Exercise. Nothing but the lines from the one including "The image size is (800, 450)." through the last line of the entries, restated exactly, should appear in the answer; omit the pictures.

(Beginning of Data)

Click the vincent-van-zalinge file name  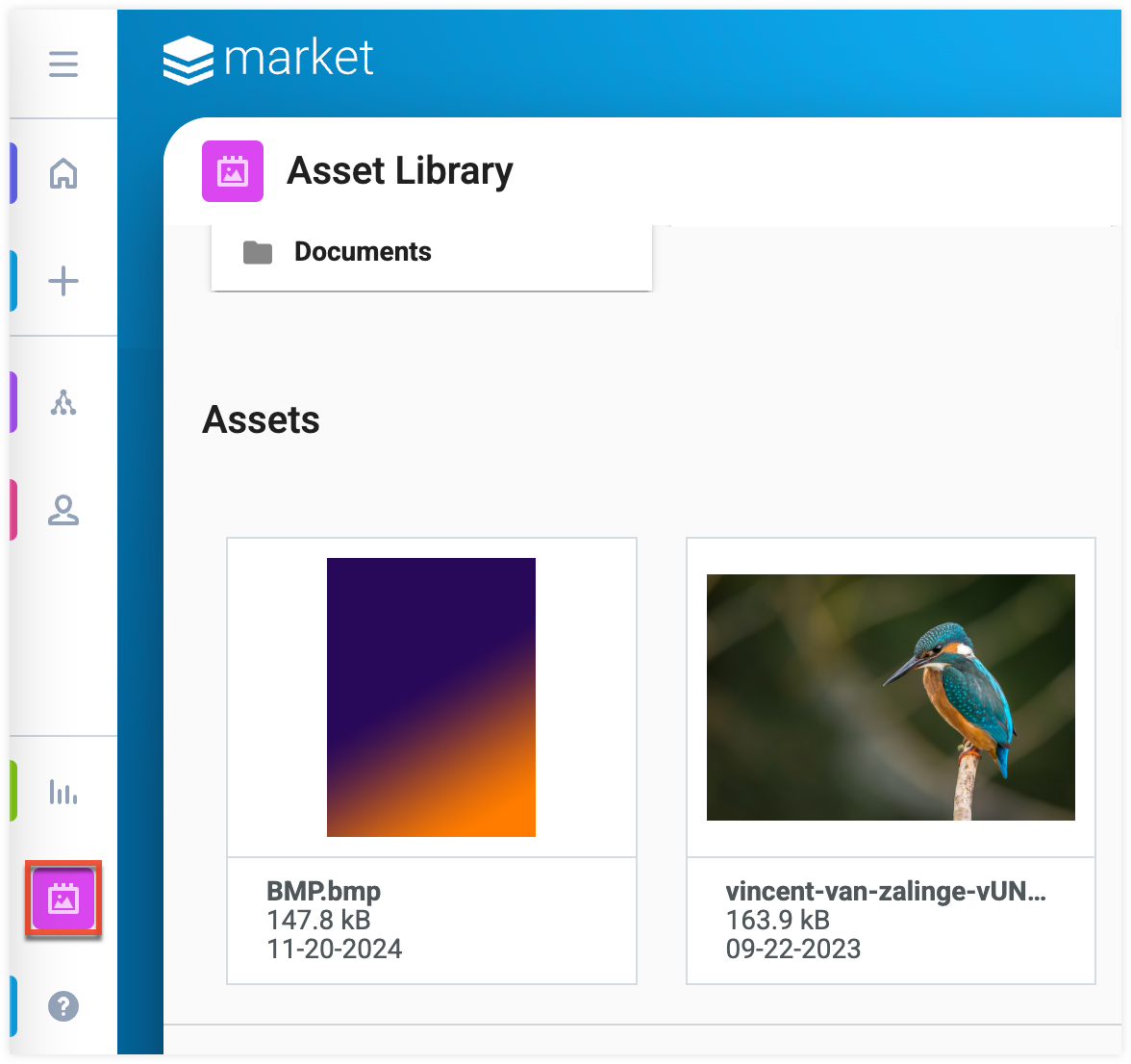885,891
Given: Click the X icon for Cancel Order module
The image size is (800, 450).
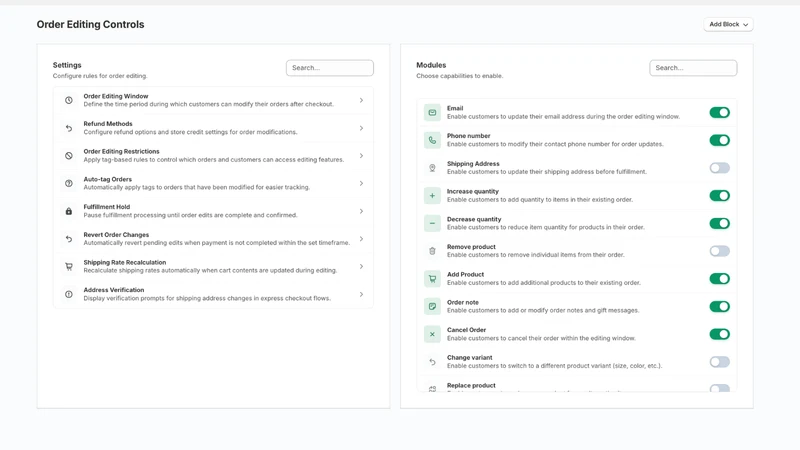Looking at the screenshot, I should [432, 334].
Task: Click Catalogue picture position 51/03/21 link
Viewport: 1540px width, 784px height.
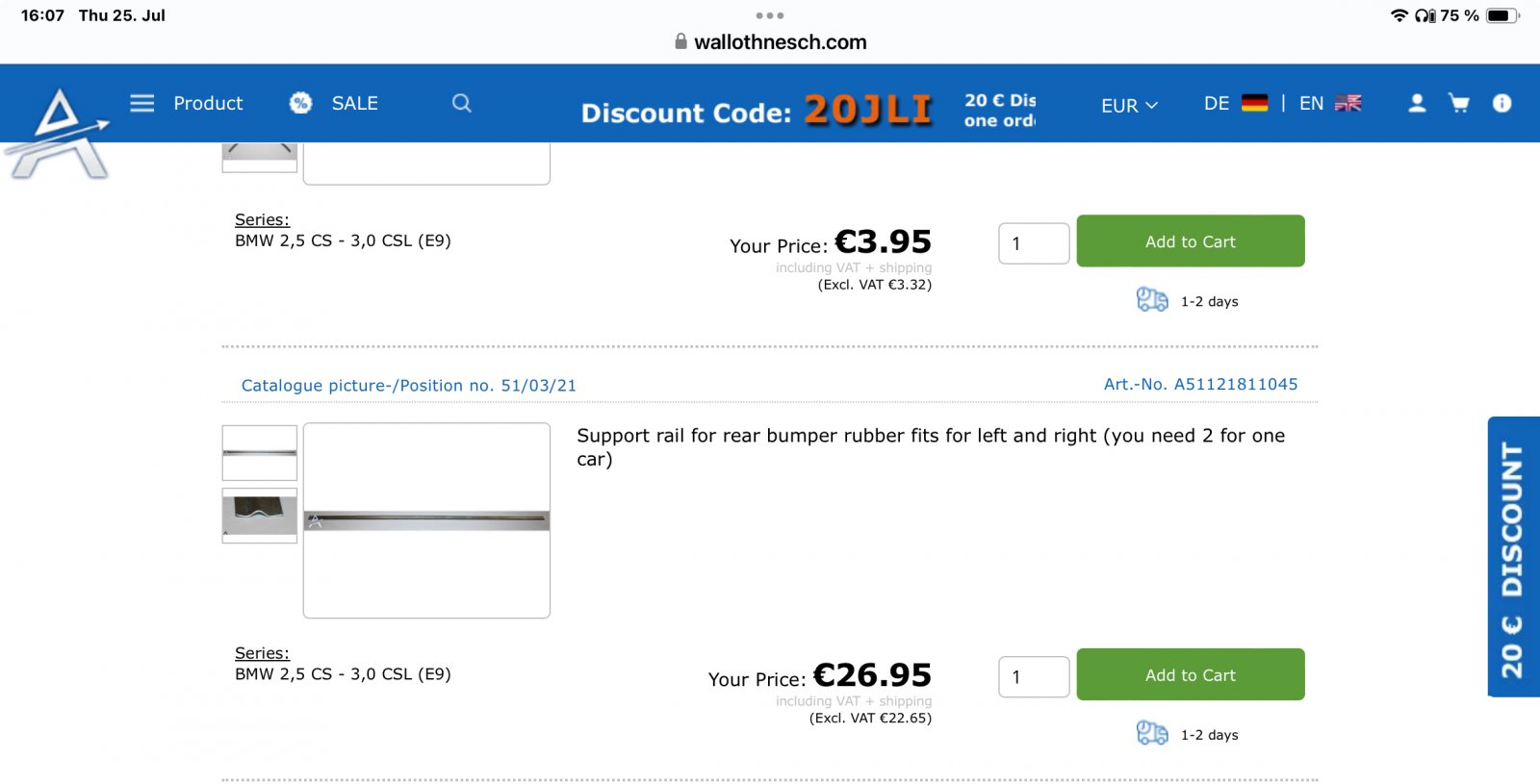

(End of Data)

Result of this exercise.
The image size is (800, 450).
Looking at the screenshot, I should [432, 334].
Task: Click Catalogue picture position 51/03/21 link
Viewport: 1540px width, 784px height.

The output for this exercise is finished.